Look through the entries below for the string "Daniel", and copy each line where it is found.

Saved entries
....................
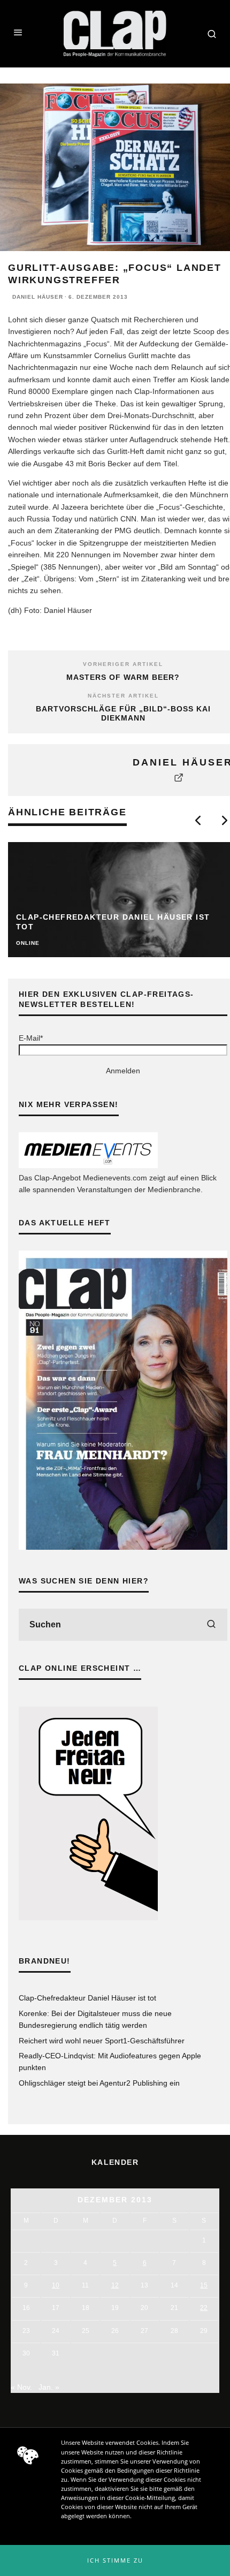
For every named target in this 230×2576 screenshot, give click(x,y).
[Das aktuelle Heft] (123, 1547)
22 (204, 2308)
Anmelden (123, 1070)
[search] (211, 1625)
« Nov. (21, 2387)
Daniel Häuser (37, 297)
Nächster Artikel (123, 696)
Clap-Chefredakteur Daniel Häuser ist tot (87, 1998)
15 (204, 2285)
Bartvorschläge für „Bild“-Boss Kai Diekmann (123, 713)
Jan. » (49, 2387)
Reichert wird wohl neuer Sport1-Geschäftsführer (102, 2040)
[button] (115, 2560)
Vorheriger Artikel (123, 664)
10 (55, 2285)
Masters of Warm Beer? (123, 677)
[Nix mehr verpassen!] (88, 1165)
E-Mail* (31, 1038)
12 (115, 2285)
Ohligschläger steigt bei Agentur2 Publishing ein (99, 2083)
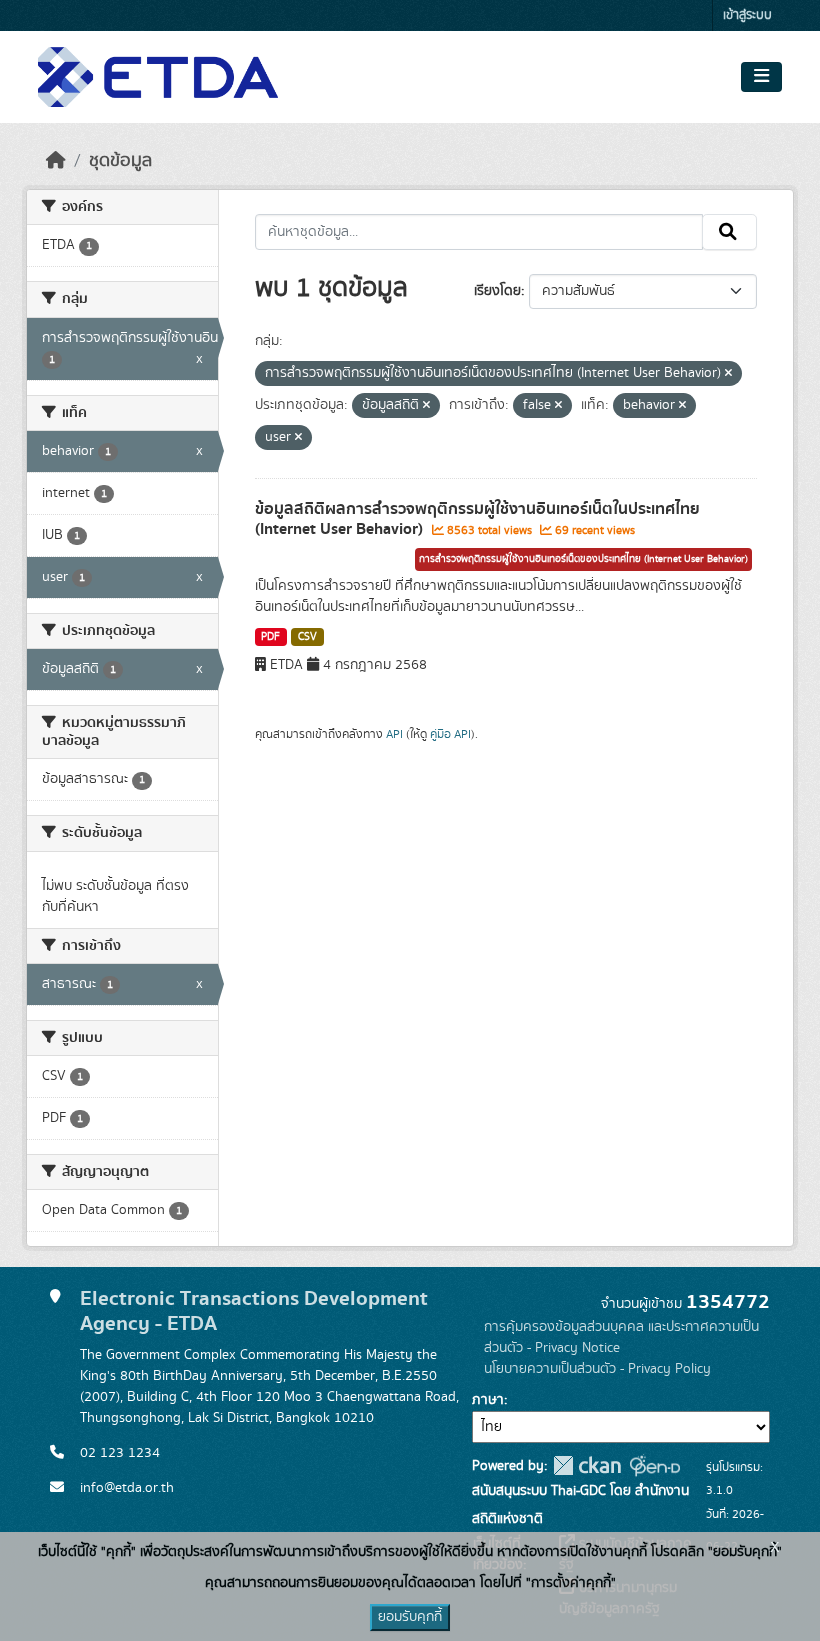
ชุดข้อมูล (120, 161)
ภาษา (488, 1400)
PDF (270, 637)
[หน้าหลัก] (56, 161)
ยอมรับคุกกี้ (410, 1617)
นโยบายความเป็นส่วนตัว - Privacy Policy (597, 1369)
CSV (307, 637)
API (394, 734)
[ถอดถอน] (728, 374)
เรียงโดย (497, 291)
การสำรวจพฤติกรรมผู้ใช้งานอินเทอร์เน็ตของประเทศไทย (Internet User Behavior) (583, 559)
....................
Solution to this exercise:
Daniel Häuser (37, 297)
Clap-Chefredakteur Daniel Häuser ist tot (87, 1998)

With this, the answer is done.